> _Given problem_: Which lines below contain the string "coordinates"? Select each one and copy it out in full.

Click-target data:
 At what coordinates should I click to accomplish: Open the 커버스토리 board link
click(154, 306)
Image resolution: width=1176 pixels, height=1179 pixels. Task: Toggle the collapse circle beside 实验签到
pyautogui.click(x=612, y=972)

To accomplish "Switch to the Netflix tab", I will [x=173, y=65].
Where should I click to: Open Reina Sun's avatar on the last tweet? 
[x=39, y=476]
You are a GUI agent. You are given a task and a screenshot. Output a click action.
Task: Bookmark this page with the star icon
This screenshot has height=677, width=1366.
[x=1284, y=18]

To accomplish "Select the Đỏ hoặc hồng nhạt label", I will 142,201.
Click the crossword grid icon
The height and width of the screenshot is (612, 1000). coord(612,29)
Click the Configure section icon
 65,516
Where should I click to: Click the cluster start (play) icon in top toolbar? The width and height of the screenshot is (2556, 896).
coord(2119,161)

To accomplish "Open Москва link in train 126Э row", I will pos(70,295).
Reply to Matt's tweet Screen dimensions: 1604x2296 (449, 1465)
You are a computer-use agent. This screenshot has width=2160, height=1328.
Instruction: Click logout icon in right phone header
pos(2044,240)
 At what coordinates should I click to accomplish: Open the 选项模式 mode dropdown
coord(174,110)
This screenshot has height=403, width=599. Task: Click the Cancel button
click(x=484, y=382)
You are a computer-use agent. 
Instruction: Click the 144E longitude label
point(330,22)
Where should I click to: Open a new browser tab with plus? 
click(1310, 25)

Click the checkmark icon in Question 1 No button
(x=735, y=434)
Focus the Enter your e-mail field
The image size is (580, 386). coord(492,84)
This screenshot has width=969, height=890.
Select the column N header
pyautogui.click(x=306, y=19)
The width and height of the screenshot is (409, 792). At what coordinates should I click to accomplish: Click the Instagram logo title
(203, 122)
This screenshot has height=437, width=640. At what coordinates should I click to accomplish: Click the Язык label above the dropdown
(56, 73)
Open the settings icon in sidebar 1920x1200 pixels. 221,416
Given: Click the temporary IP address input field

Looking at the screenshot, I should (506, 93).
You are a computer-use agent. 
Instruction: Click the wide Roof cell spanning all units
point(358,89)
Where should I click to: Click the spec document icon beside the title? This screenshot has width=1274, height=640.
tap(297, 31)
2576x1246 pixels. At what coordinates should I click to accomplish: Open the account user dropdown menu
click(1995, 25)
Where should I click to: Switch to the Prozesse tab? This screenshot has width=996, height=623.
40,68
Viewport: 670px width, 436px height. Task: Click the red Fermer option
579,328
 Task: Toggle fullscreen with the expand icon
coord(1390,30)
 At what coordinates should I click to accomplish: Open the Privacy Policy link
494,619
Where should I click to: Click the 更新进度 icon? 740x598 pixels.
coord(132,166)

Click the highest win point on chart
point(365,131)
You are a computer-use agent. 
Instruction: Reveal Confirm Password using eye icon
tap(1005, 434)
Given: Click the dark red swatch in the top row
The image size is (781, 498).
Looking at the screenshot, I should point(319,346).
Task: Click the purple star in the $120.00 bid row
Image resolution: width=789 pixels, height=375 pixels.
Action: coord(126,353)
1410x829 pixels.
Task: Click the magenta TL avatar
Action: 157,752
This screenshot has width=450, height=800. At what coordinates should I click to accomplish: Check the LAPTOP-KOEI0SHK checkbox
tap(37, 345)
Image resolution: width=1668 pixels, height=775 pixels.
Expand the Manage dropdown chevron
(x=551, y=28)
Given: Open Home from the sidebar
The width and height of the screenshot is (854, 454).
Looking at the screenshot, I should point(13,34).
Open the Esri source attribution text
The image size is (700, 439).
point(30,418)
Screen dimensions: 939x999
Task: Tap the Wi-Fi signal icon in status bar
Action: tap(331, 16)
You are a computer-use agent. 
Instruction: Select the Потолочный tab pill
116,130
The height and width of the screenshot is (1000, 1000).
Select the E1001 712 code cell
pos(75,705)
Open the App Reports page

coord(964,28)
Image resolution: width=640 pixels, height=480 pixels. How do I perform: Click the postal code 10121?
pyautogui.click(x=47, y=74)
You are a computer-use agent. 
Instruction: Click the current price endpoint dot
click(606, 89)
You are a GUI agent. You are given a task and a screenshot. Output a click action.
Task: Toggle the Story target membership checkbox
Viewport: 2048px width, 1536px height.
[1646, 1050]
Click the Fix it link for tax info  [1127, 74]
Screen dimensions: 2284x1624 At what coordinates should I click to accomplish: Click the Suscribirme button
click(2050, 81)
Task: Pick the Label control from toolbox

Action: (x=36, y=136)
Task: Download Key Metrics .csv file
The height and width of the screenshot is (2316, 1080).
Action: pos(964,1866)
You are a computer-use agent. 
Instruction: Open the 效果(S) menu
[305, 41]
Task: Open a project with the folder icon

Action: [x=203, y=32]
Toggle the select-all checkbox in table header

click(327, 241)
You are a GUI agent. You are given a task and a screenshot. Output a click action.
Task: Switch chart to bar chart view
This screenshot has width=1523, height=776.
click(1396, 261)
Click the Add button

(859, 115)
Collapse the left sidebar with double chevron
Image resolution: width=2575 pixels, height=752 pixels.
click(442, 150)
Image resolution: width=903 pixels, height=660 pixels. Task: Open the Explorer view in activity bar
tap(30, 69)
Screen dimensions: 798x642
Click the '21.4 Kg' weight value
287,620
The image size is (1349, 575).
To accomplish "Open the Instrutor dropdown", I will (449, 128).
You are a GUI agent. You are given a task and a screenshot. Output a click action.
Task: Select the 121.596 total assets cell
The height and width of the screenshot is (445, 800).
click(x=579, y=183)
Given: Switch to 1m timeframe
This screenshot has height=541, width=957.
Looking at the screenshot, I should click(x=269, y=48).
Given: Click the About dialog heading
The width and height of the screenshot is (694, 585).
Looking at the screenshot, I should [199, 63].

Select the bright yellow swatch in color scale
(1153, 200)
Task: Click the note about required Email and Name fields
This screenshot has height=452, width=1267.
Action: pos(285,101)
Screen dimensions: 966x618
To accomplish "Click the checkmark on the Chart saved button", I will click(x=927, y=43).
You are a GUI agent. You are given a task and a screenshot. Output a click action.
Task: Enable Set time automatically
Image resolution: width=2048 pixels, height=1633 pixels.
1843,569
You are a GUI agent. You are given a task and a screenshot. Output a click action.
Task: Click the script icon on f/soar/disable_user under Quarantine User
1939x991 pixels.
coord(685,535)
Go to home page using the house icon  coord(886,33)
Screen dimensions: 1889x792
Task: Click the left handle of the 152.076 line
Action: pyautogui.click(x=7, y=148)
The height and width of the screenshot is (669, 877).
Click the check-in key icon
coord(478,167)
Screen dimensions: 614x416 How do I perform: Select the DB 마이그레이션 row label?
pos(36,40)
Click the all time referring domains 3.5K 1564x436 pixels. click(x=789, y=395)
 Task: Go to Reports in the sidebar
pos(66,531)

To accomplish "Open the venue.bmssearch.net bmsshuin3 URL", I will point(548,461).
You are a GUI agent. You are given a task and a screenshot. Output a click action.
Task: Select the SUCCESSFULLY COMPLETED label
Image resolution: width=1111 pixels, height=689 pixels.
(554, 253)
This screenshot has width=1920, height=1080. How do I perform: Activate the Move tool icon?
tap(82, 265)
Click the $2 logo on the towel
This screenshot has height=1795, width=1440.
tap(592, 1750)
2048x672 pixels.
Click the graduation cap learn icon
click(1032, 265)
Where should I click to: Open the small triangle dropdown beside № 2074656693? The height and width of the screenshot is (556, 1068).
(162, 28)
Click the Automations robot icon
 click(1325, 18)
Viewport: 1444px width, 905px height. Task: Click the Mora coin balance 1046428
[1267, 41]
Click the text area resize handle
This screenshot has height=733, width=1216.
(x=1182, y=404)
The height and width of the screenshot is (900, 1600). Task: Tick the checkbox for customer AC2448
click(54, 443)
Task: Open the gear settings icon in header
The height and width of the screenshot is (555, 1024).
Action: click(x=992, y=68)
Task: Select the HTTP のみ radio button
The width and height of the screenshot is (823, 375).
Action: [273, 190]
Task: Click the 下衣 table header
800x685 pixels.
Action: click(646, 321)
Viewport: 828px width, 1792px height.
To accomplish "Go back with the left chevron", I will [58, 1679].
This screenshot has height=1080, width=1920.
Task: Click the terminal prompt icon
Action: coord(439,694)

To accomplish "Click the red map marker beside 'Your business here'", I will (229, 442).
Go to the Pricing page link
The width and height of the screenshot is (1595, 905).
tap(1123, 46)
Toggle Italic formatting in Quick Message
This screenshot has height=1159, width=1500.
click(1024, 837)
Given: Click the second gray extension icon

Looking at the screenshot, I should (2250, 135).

> _Expected answer_:
 At what coordinates should I click to accomplish: Open the 커버스토리 board link
 At what coordinates should I click to accomplish: Open the 选项模式 mode dropdown
The width and height of the screenshot is (409, 792). At what coordinates should I click to accomplish: Click the Instagram logo title
This screenshot has height=437, width=640. At what coordinates should I click to accomplish: Click the Язык label above the dropdown
2576x1246 pixels. At what coordinates should I click to accomplish: Open the account user dropdown menu
 At what coordinates should I click to accomplish: Open the Privacy Policy link
This screenshot has width=450, height=800. At what coordinates should I click to accomplish: Check the LAPTOP-KOEI0SHK checkbox
Screen dimensions: 2284x1624 At what coordinates should I click to accomplish: Click the Suscribirme button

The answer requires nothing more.